The beautiful and terrified heart of one lesbian’s mama
It’s been almost six years since mama died and it has taken me nearly twice that long to understand her beautiful, terrified heart.
By all accounts, Beverly was a loving wife and mother. To my father she was devoted and true, to her daughters, a constant presence of self-sacrifice. Life with mama was golden…
For most of my childhood, mom stayed home and made sure we had the best of meals, the cleanest of clothes and every toy our hearts desired and daddy’s hard-earned paycheck could provide. Every breakfast was hot (grits, always grits), all lunches were crafted to meet her finicky kids’ tastes and dinner each night was on the table shortly after daddy got home and scrubbed the iron shards from under his fingernails.

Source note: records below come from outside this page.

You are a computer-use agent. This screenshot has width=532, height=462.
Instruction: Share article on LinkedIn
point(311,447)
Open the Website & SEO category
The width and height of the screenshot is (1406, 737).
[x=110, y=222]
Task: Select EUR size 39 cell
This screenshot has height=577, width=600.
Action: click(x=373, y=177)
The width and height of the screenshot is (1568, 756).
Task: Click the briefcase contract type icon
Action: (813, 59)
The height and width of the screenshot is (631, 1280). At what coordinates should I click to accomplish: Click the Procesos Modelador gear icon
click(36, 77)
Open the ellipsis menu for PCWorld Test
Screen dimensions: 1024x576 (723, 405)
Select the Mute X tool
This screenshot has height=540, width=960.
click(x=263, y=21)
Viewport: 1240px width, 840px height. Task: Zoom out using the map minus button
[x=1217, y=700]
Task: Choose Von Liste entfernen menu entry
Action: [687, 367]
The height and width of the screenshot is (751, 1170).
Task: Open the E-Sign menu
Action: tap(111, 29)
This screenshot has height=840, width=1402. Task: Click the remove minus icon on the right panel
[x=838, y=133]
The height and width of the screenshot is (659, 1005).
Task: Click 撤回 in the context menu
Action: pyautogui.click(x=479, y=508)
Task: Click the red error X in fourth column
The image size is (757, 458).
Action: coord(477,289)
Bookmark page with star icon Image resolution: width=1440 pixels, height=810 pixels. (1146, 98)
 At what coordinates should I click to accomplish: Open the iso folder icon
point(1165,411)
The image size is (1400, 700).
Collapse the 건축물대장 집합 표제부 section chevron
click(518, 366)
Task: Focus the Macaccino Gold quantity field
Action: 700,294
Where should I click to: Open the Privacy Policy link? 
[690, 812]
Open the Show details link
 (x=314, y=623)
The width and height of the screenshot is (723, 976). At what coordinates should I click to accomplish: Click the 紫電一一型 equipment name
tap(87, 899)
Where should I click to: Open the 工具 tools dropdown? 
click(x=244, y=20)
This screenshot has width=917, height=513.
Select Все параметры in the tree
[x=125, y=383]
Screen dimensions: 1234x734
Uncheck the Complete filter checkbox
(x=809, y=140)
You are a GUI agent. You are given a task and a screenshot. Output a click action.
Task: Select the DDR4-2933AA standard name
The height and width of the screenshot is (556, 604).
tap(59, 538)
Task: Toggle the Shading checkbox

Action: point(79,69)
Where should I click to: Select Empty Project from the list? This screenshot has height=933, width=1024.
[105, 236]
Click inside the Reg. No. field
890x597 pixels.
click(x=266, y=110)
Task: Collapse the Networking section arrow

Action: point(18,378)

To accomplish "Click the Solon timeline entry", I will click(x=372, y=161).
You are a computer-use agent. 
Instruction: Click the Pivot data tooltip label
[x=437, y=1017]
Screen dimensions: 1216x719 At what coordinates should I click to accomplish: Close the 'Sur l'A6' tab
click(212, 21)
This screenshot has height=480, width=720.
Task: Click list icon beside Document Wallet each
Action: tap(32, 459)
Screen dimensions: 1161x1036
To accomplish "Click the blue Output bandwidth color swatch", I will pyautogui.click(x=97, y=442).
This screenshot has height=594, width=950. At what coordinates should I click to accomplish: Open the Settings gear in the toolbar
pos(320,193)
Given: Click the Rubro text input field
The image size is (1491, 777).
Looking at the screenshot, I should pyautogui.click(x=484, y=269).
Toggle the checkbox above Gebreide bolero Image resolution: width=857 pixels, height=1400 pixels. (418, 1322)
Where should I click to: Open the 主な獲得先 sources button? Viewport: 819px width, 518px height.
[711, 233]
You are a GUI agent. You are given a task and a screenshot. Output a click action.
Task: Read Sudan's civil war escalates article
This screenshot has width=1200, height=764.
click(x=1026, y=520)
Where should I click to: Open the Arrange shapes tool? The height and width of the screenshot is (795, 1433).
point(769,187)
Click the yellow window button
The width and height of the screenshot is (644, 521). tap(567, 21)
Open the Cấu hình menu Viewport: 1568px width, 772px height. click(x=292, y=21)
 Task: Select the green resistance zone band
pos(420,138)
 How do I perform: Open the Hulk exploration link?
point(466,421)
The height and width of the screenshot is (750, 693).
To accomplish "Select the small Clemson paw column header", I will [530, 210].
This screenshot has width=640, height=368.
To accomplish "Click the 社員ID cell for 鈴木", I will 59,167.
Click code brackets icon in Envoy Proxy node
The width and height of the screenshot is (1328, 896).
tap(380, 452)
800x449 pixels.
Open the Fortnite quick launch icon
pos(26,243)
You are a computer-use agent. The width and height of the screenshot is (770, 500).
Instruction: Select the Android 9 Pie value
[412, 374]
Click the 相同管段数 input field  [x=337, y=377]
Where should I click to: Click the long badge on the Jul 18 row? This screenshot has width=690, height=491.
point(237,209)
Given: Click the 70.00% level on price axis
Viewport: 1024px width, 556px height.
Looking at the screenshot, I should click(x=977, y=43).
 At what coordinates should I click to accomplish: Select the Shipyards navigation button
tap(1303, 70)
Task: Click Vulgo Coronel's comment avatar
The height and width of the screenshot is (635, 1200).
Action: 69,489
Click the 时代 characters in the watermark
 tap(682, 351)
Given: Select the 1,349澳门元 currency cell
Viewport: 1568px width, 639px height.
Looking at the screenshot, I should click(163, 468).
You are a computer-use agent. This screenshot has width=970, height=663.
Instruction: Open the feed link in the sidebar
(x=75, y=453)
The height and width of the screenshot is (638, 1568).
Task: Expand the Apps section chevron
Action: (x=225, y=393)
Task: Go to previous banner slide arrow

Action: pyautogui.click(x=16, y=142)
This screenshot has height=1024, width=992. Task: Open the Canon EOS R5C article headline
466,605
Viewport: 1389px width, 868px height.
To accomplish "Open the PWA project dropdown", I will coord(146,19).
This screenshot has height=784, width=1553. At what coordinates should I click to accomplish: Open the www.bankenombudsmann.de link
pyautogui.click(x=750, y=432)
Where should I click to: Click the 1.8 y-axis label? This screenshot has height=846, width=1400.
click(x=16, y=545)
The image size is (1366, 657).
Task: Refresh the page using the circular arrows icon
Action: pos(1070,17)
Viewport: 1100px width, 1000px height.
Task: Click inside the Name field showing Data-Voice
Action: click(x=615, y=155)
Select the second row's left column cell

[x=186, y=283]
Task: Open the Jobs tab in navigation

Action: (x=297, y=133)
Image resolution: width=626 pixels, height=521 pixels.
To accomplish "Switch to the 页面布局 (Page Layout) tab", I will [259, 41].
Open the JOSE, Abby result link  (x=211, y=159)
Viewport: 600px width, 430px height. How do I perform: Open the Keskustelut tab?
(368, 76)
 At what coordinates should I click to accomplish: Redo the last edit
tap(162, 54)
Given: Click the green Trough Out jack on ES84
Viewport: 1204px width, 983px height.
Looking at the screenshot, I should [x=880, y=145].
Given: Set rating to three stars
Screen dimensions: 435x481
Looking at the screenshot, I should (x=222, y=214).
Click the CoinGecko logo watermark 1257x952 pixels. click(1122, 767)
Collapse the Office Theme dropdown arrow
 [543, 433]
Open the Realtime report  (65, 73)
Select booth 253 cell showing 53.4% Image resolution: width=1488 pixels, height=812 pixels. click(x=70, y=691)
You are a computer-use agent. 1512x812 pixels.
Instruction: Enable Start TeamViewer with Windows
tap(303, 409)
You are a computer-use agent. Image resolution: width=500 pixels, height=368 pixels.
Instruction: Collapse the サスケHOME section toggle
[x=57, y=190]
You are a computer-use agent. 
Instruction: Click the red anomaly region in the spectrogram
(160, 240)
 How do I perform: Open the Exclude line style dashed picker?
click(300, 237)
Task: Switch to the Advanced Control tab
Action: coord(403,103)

Growing up in the ‘70s, I had all the freedom I wanted to roam, especially in the summer, when there as never a shortage of ready-to-grab snacks (I can hardly believe that one of my faves was raw Oscar Meyer weiners…), face-freezing popsicles and a seemingly endless supply of Koolaide.
Mama and daddy got us to church every chance they had, including Sunday mornings and evenings, vacation bible school, Wednesday night suppers, youth group on Thursdays and even scraped up enough money to send me on my one and only youth group summer retreat to Panama City where I came back with a little bit more Jesus and a first kiss to boot!
But, mom and I had a few things working against us.
One, she suffered from severe, nearly debilitating hormonal fluctuations that in her day, the egregiously ignorant medical community would label and medicate as hysteria or hypochondria. Keeping up with mama’s mood swings was a tightrope act from which one could have their little umbrella snatched without warning.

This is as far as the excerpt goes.